Ryan Manafe’s Dagangan is accelerating Indonesia’s rural economy. See our FF Rising Stars of 2023!
Almost half of the Indonesian population lives in rural areas. But the heavy goods they consume make ecommerce deliveries expensive. Instead, people ride back and forth from cities on motorbikes, transporting rice, cooking oil, and building materials themselves.
To solve this problem, Ryan Manafe’s Dagangan has built up a network of more than 40 micro hubs covering 17,000 villages across Indonesia to provide rural communities with easier access to daily necessities at a lower cost. The company helps brands enter rural markets, sharing their consumer insights in return for a share of their profit margins.
Before Dagangan, Ryan started and ran a leading Indonesian solar company, SUN Energy, and did strategy consulting at McKinsey and Accenture.
No. of employees: 855
Stage: Series A
Total funding raised: $18.5m
Investors: Monk’s Hill Ventures, K3 Ventures, Spiral Ventures, GK-Plug and Play, BTPN Syariah Ventura, Hendra Kwik
Why did you decide to start Dagangan?
Our team is mostly from tier three and rural districts in Indonesia. Living in these communities has taught us that digital inequality, a lack of infrastructure, and inefficient government expenditure are the primary obstacles to ensuring the supply of commodities in these areas. We decided to try to solve these problems through the Dagangan platform.
What do you want to achieve?
First, equalise rural communities’ access to essential products and services through physical and digital infrastructure for our users, national suppliers, and strategic partners. Second, encourage rural entrepreneurs to grow their businesses for the well-being of our users and local suppliers. Third, empower local talent to be vocal contributors to their communities, because our talent is the greatest asset we have.
As an impact-driven company, we strive to have a long-term positive impact on society and we believe that the success of the communities is the foundation for the success of our endeavour. Our long-term objective is to grow exponentially to distribute 10,000 products and to replicate our current business model throughout Indonesia to reach 75,000 villages across the country.
What’s your biggest challenge right now?
Identifying the most effective ways of communication between the different parties involved – our investors, our local talent, and our users, who are primarily spouses and mothers from various backgrounds – can be a challenge. Plus, our users prefer direct interactions like face-to-face meetings.
Who has helped you most in your journey so far?
Grace Binowo is not only my wife but also my guiding light in my capacity as CEO of Dagangan. Her professional accomplishments, passion for research, and interpersonal skills have shaped me into a wiser and more inspired leader. And her unwavering support and confidence in me as a leader have given me the courage to take risks and stretch the limits of what Dagangan is capable of achieving.
What’s the best and worst advice you’ve ever received?
Always tell the truth, regardless of how difficult it may be. The foundation of trust is honesty, both within our team and with our consumers. Moreover, establishing a sustainable business is not solely about profit and numbers. It involves prioritising our values and ensuring that they’re embedded in every aspect of our business. By remaining true to our values and focusing on a greater cause, we can achieve long-term success and make a lasting impact.

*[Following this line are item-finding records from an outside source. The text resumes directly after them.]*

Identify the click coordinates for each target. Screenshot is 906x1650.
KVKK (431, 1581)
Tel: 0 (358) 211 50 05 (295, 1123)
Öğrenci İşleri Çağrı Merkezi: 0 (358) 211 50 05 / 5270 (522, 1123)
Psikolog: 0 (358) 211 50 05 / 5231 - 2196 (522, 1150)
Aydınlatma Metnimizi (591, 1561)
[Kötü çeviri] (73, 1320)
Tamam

Prioritise growth at all costs. Focusing on short-term growth without considering unit economics can result in unsustainable business models that are eventually harmful to customers and stakeholders. To develop a successful and ethical company, it’s critical to prioritise long-term viability and honesty. Sustainable growth can only be achieved by sustaining a solid foundation of sensible economics and sincere practices.